Task statement:
Print every line below without adding or leaving out a single word.
= = = =
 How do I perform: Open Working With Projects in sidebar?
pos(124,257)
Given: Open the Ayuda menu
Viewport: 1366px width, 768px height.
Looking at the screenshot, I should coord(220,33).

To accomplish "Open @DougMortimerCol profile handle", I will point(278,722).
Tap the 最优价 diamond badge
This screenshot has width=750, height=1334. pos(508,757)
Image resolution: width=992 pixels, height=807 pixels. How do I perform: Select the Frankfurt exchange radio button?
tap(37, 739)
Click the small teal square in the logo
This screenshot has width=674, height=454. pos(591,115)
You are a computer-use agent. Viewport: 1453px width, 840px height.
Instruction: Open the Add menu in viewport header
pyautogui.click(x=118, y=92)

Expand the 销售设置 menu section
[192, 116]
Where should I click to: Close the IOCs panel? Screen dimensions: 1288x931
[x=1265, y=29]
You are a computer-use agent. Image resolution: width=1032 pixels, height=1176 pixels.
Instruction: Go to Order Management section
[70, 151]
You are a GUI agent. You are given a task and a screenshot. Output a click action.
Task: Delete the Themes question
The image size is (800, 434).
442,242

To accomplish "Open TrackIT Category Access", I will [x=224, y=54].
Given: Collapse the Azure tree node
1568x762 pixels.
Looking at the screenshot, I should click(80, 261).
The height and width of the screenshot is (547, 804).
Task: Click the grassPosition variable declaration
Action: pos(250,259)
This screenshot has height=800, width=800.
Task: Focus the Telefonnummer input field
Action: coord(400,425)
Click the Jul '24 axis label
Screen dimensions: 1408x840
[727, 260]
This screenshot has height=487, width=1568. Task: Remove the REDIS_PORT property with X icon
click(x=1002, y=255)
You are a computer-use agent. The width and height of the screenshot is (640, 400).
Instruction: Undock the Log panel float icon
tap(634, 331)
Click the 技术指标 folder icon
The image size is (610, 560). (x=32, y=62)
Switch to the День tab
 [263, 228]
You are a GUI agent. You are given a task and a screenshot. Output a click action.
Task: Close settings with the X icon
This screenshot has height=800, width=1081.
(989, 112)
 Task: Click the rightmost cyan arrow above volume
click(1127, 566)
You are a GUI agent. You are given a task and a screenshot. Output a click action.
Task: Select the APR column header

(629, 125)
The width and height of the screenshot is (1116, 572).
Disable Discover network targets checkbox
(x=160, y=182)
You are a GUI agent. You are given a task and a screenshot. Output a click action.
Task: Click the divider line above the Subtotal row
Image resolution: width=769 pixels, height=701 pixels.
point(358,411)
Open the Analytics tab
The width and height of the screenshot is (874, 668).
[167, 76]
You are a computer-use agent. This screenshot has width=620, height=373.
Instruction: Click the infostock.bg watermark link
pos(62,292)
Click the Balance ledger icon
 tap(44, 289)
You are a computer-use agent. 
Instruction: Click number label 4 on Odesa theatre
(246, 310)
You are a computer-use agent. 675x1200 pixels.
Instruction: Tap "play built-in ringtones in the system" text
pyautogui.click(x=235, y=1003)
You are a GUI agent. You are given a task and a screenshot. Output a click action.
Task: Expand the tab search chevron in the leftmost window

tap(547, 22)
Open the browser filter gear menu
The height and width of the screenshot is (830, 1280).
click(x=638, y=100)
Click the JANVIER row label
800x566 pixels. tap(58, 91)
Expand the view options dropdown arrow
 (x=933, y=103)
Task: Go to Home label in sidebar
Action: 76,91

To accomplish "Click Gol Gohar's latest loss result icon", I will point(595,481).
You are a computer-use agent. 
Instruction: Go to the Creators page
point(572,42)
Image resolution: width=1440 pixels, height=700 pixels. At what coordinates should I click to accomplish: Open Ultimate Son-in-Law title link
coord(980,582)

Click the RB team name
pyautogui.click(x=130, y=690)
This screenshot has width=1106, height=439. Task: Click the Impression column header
= = = =
Reply to the exercise:
 How do I perform: Open Working With Projects in sidebar?
pos(124,257)
Given: Open the Ayuda menu
Viewport: 1366px width, 768px height.
Looking at the screenshot, I should coord(220,33).

To accomplish "Open @DougMortimerCol profile handle", I will point(278,722).
Tap the 最优价 diamond badge
This screenshot has width=750, height=1334. pos(508,757)
Image resolution: width=992 pixels, height=807 pixels. How do I perform: Select the Frankfurt exchange radio button?
tap(37, 739)
Click the small teal square in the logo
This screenshot has width=674, height=454. pos(591,115)
You are a computer-use agent. Viewport: 1453px width, 840px height.
Instruction: Open the Add menu in viewport header
pyautogui.click(x=118, y=92)

Expand the 销售设置 menu section
[192, 116]
Where should I click to: Close the IOCs panel? Screen dimensions: 1288x931
[x=1265, y=29]
You are a computer-use agent. Image resolution: width=1032 pixels, height=1176 pixels.
Instruction: Go to Order Management section
[70, 151]
You are a GUI agent. You are given a task and a screenshot. Output a click action.
Task: Delete the Themes question
The image size is (800, 434).
442,242

To accomplish "Open TrackIT Category Access", I will [x=224, y=54].
Given: Collapse the Azure tree node
1568x762 pixels.
Looking at the screenshot, I should click(80, 261).
The height and width of the screenshot is (547, 804).
Task: Click the grassPosition variable declaration
Action: pos(250,259)
This screenshot has height=800, width=800.
Task: Focus the Telefonnummer input field
Action: coord(400,425)
Click the Jul '24 axis label
Screen dimensions: 1408x840
[727, 260]
This screenshot has height=487, width=1568. Task: Remove the REDIS_PORT property with X icon
click(x=1002, y=255)
You are a computer-use agent. The width and height of the screenshot is (640, 400).
Instruction: Undock the Log panel float icon
tap(634, 331)
Click the 技术指标 folder icon
The image size is (610, 560). (x=32, y=62)
Switch to the День tab
 [263, 228]
You are a GUI agent. You are given a task and a screenshot. Output a click action.
Task: Close settings with the X icon
This screenshot has height=800, width=1081.
(989, 112)
 Task: Click the rightmost cyan arrow above volume
click(1127, 566)
You are a GUI agent. You are given a task and a screenshot. Output a click action.
Task: Select the APR column header

(629, 125)
The width and height of the screenshot is (1116, 572).
Disable Discover network targets checkbox
(x=160, y=182)
You are a GUI agent. You are given a task and a screenshot. Output a click action.
Task: Click the divider line above the Subtotal row
Image resolution: width=769 pixels, height=701 pixels.
point(358,411)
Open the Analytics tab
The width and height of the screenshot is (874, 668).
[167, 76]
You are a computer-use agent. This screenshot has width=620, height=373.
Instruction: Click the infostock.bg watermark link
pos(62,292)
Click the Balance ledger icon
 tap(44, 289)
You are a computer-use agent. 
Instruction: Click number label 4 on Odesa theatre
(246, 310)
You are a computer-use agent. 675x1200 pixels.
Instruction: Tap "play built-in ringtones in the system" text
pyautogui.click(x=235, y=1003)
You are a GUI agent. You are given a task and a screenshot. Output a click action.
Task: Expand the tab search chevron in the leftmost window

tap(547, 22)
Open the browser filter gear menu
The height and width of the screenshot is (830, 1280).
click(x=638, y=100)
Click the JANVIER row label
800x566 pixels. tap(58, 91)
Expand the view options dropdown arrow
 (x=933, y=103)
Task: Go to Home label in sidebar
Action: 76,91

To accomplish "Click Gol Gohar's latest loss result icon", I will point(595,481).
You are a computer-use agent. 
Instruction: Go to the Creators page
point(572,42)
Image resolution: width=1440 pixels, height=700 pixels. At what coordinates should I click to accomplish: Open Ultimate Son-in-Law title link
coord(980,582)

Click the RB team name
pyautogui.click(x=130, y=690)
This screenshot has width=1106, height=439. Task: Click the Impression column header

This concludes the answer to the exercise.